Your goal
An exact copy of every record is needed, with the pictures left out.

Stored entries
=== Begin Enclosure ===
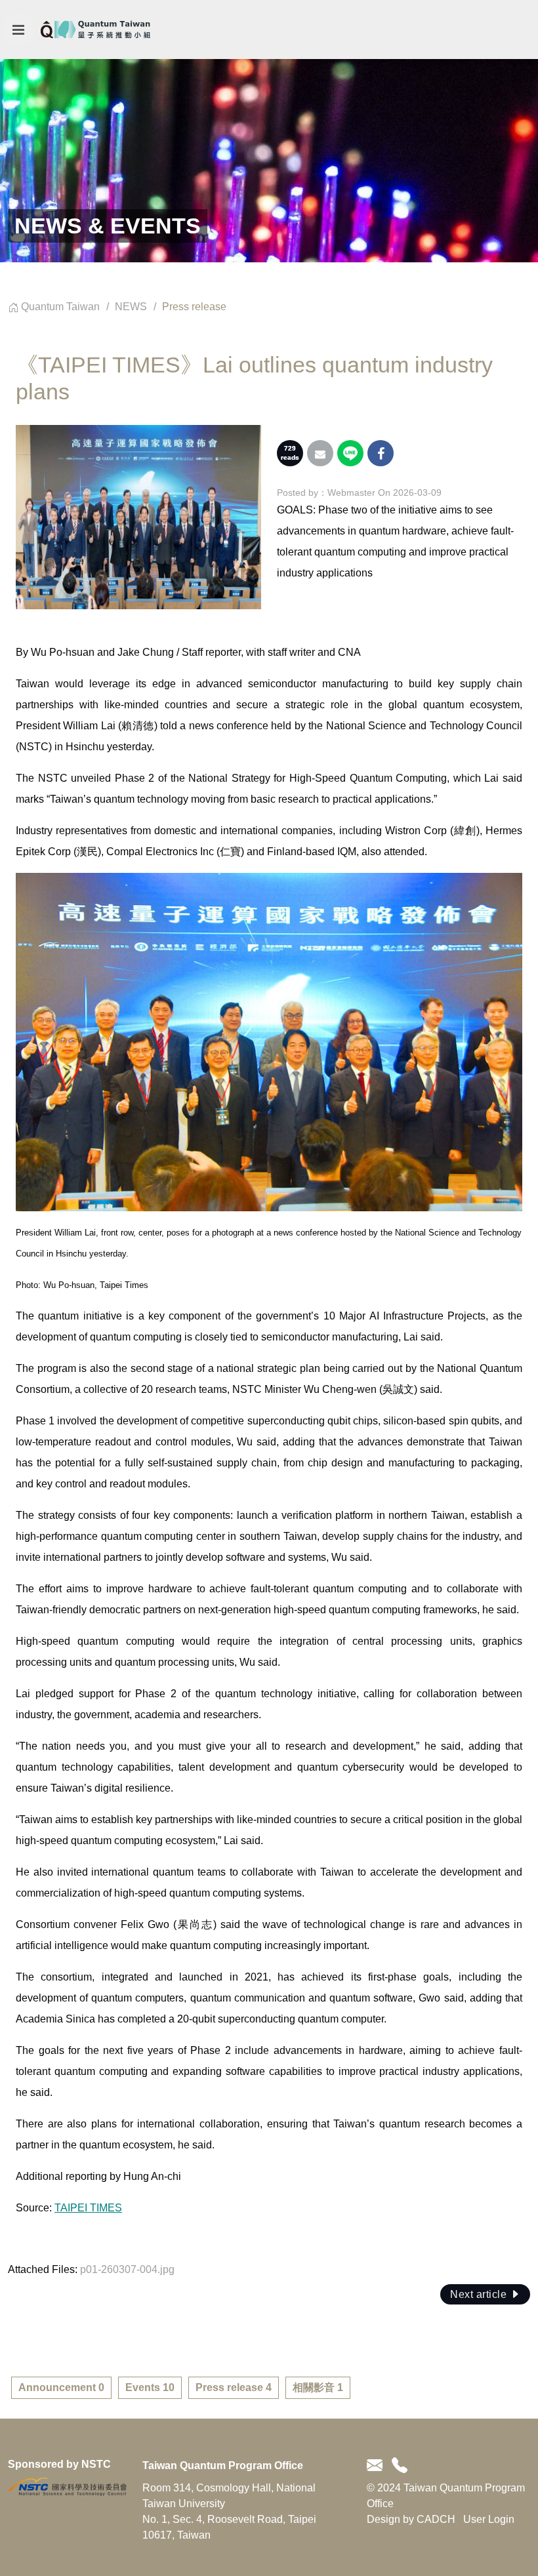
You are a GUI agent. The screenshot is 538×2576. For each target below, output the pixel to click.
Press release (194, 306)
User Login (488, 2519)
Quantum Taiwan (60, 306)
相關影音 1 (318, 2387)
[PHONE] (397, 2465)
=== End Enclosure ===
Result of the task
You are a GUI agent. The screenshot is 538×2576. For each target below, output the pixel to click.
Press release (194, 306)
User Login (488, 2519)
Quantum Taiwan (60, 306)
相關影音 1 (318, 2387)
[PHONE] (397, 2465)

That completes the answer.